La Rue de Varenne prendra en charge une partie de la vaccination des volailles contre l’influenza aviaire, et serait en passe de commander une première salve de doses. Marc Fesneau tient pour l’instant le calendrier annoncé, qui doit permettre de vacciner à l’automne.
Alors que la vaccination contre l’influenza aviaire est prévue pour l’automne, le ministère de l’Agriculture a évoqué, dans un communiqué du 28 février, le « financement d’une part du coût de la campagne vaccinale à venir ». Selon une étude commandée par les filières avicoles fin 2022, ce coût pourrait osciller entre 35 millions d’euros (M€) et 330 M€ selon les scénarios retenus (espèces protégées, zones et durées). Une enveloppe qui cumule le prix des produits, de la main-d’œuvre (application et visites vétérinaires) et du suivi (analyses).

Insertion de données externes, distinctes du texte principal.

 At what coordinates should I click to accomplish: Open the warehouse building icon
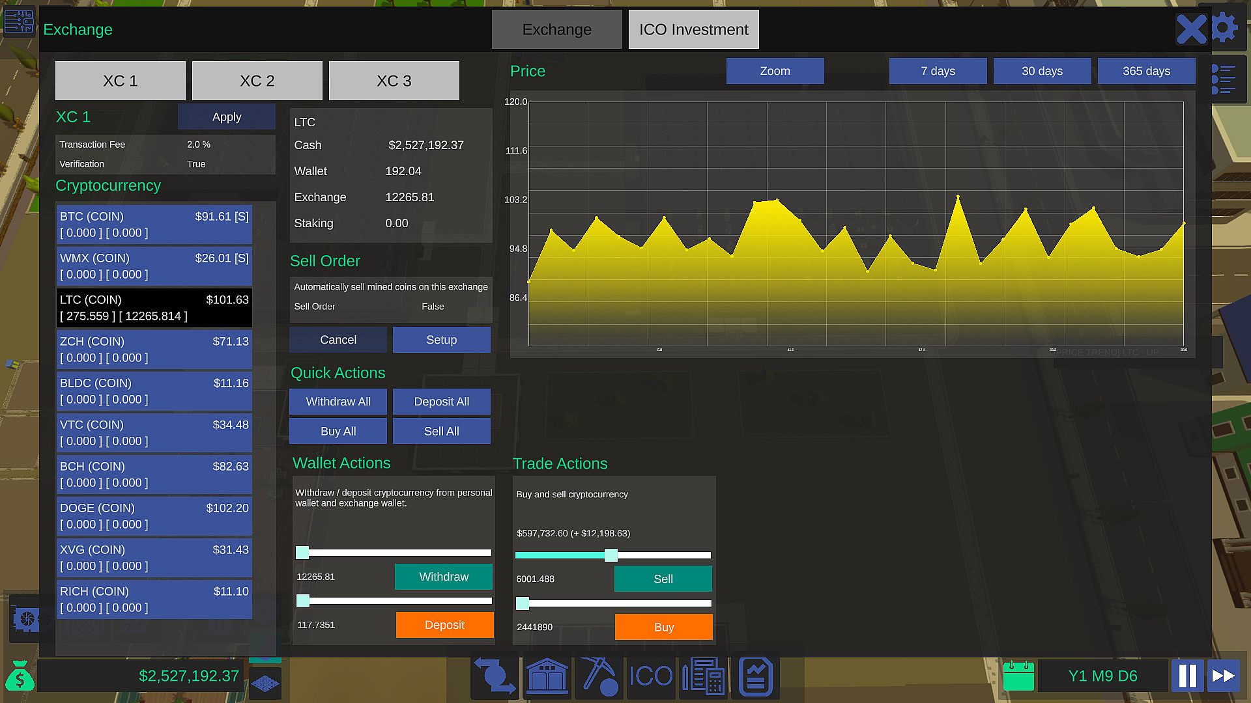tap(547, 676)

Demandée par les professionnels, la prise en charge de la vaccination est citée parmi d’autres mesures nécessaires pour « franchir avec succès les prochaines étapes importantes d’ici l’été » : résultats de l’expérimentation sur les canards (mars), élaboration de la stratégie vaccinale (mai), ou encore « échanges avec les partenaires commerciaux au niveau international » afin de sécuriser l’export. Lors d’une réunion avec les filières avicoles le 24 février, Marc Fesneau a confirmé ce calendrier. Présent à la réunion, Joël Limouzin, membre du bureau de la FNSEA, a senti « une vraie volonté du ministre d’avancer ». Selon lui, les discussions démarrent entre filières et pouvoirs publics sur la stratégie vaccinale à adopter. M. Limouzin milite pour une vaccination obligatoire au moins pour les palmipèdes, réputés plus à risque face au virus.

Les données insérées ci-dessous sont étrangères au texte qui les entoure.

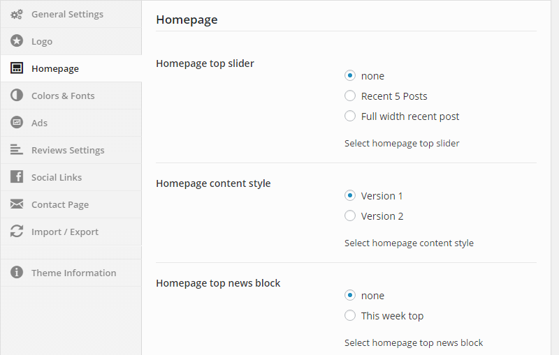
Task: Open the Theme Information tab
Action: [x=73, y=273]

Commande de vaccins imminente
Cette réflexion sera basée sur l’avis de l’Anses, attendu dans les prochaines semaines. « L’expérimentation sur les canards est en cours de finalisation, nous aurons les résultats fin mars », indique Gilles Salvat, directeur général délégué au Pôle Recherche et références de l’Anses. Sur cette base, « nous allons proposer des scénarios », précise-t-il à Agra Presse.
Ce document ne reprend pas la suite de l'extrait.